Facade grants OK'd for Plainfield trolley barn, old police station
Brock A. Stein | 7/7/2015, 10:13 a.m.
Façade grants for two historic downtown buildings were approved Monday by the Plainfield Village Board.
The owner of the Railoc Building at 24216 Lockport St. will receive $237,000 for the rehab of the old trolley barn's exterior and windows and the owner of 24108 W. Lockport St., a building that once served as the village’s town hall and police station, will be given $57,000 for brick work.
Railoc Building owner Paul Wojcieszak said he plans to turn about 7,000 square feet of the 19,000-square-foot building into a two-story office space to be used for his company’s headquarters, Sheffield Safety and Loss Control, which he is moving from downtown Chicago. The remaining square footage would be leased to other tenants.
Facade work will include masonry repair and new paint and windows. Plans for an access point on the building’s Main Street side have been removed until issues with the Illinois Department of Transportation can be resolved, village Planner Michael Garrigan said.
“All those (access) improvements would encroach on IDOT right-of-way,” Garrigan said.
However, most will be resolved when a portion of the building is demolished as part of the renovation work, he said.
Façade grants are usually capped at $150,000, but trustees have twice overridden that limit for “significant” projects, such as the Masonic Lodge and the Opera House rehabs.

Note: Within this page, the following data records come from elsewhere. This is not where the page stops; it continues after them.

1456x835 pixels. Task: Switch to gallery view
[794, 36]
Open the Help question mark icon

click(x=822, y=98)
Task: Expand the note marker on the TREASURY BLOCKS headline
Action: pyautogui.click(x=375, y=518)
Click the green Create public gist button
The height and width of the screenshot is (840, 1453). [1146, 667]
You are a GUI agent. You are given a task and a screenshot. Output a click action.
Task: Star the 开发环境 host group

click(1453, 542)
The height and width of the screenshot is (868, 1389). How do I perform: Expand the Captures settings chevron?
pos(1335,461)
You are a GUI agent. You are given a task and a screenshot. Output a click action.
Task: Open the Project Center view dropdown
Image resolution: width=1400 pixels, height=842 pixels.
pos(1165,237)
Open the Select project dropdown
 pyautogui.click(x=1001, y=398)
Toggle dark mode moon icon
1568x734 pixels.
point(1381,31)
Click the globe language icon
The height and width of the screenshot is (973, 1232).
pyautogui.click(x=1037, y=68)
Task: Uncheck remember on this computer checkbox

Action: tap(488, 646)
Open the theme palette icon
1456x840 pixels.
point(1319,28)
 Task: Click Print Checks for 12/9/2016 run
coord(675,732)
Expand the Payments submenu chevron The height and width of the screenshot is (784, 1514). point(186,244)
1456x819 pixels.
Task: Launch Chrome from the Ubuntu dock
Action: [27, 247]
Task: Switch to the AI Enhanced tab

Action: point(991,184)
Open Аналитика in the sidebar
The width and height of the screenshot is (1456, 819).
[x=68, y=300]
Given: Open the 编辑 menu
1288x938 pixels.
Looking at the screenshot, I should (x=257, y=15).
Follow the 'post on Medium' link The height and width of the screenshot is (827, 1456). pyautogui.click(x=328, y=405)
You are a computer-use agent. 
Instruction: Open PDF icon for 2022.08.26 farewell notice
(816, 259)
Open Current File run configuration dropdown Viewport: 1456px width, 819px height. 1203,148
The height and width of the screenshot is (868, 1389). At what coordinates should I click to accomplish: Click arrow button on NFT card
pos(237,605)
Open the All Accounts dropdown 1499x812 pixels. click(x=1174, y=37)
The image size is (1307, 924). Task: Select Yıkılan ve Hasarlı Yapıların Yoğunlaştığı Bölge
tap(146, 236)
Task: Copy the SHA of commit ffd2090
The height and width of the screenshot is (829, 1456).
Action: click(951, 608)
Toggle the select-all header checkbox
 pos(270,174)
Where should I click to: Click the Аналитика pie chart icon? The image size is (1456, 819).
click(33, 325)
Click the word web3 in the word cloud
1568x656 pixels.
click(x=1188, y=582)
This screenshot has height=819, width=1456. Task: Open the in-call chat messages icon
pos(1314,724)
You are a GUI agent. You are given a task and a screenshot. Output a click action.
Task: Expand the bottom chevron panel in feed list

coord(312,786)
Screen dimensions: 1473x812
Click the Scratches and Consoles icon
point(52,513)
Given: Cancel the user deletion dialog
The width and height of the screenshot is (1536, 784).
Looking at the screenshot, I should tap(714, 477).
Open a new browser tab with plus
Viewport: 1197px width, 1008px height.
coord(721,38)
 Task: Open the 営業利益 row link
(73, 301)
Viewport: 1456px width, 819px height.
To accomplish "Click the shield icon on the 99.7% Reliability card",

Garrigan said the Railoc Building is as an anchor for the western end of the downtown district.
Funds for façade grants come from the village’s TIF district fund. There is about $1 million currently available and another $750,000 could be added to the fund in 2016, village Finance Director Tracy Pleckham said.
Despite the availability of funding, village planning officials reduced the façade grant amount provided for the old police station/village hall building. Owner Jason Morales had requested $68,000 for the brick work needed on the structure, but several items on his list -- including temporary fencing and toilets -- are not typically covered by the facade grants, Garrigan said.
This was not Morales' first request for grant money for the site. In December 2010, he requested a façade grant for his original plans to convert the building into an upscale restaurant. His plans at the time included a second-story addition and a garage-style roll-up door to allow for outdoor dining in the summer.
Trustees were not supportive of those plans and since then Morales has been using the building as the headquarters and showroom for his company, MEP Consultants, which designs and builds restaurants.
He said Monday he still plans to eventually turn the building in to a restaurant.